# Slik 88-N



## outdoorlover (Aug 5, 2007)

I have tried the search function but can't find an answer to my ???
I recently purchased a Slik 88N from a yard sale for $10.00 ( Can't go wrong with that price) It is in excellent condition, however it is missing the quick release post.
I have found one online but not sure if it will fit this unit.
Any info on where to find or tech info so I can build would be a great help.
Thank's
Dennis


----------



## Hertz van Rental (Aug 6, 2007)

You might find that the rapid release shoe is specific to the head so without being able to try the thing out first there is no guarantee it will fit.
Your best bet would be to try and get a new head unit. Most Slik units should fit as well as ones by other manufacturers like Cullmann.
Just check the mount and trawl e-Bay.


----------



## Chris of Arabia (Aug 6, 2007)

If you can point me at where you found one on line, I should be able to give you an ID on it, assuming there's a photograph accompanying it.
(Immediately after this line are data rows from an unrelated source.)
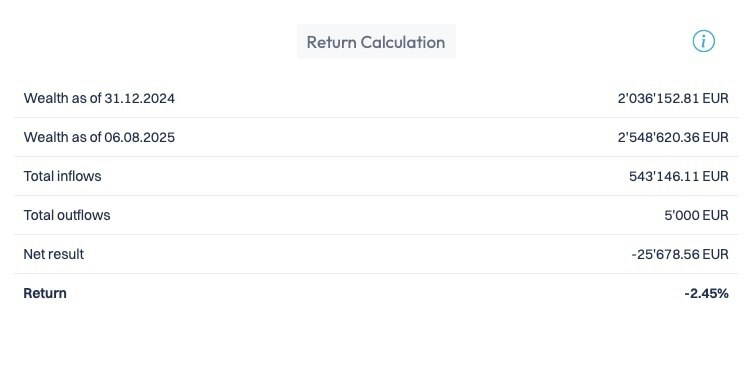
Task: Open the info icon for return calculation
Action: pyautogui.click(x=704, y=41)

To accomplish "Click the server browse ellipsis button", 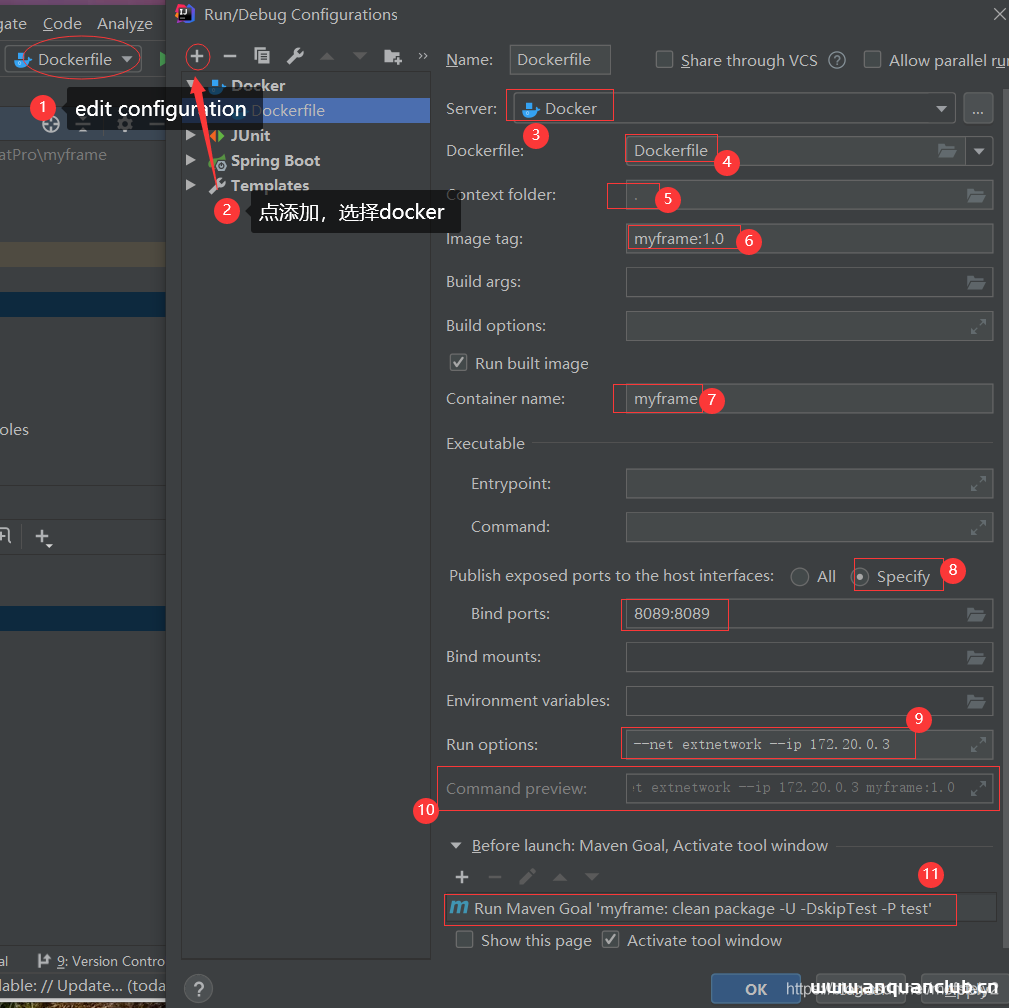I will click(x=978, y=108).
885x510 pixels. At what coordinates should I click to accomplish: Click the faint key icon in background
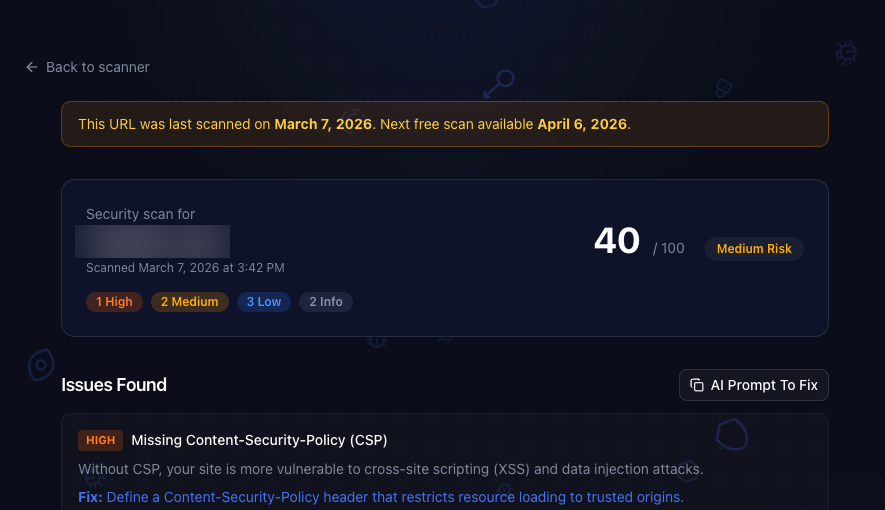coord(498,83)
I've got one of the 88N's back in the UK which I've had since Adam was a lad.


----------



## outdoorlover (Aug 6, 2007)

Here is the link, not sure if it work though.
Thanks for the help.
http://reviews.cnet.com/other-a-v-accessories/slik-quick-release-post/4505-6507_7-30710188.html


----------



## Chris of Arabia (Aug 7, 2007)

Yep, that definitely looks like it. You should be safe to buy that one.


----------



## outdoorlover (Aug 7, 2007)

Thanks Chris


----------



## outdoorlover (Aug 11, 2007)

Chris
Just wanted to let you know I recvd my post and it works perfect.
Thanks for the help.
A $100.00 tripod for $20.00, can't beat it.
Dennis


----------



## Chris of Arabia (Aug 11, 2007)

Happy to help.


----------



## c_anicai (Jun 9, 2011)

can do this for slik88, is not hard, just a screw and two washers, and some cut pieces of rubber hos


----------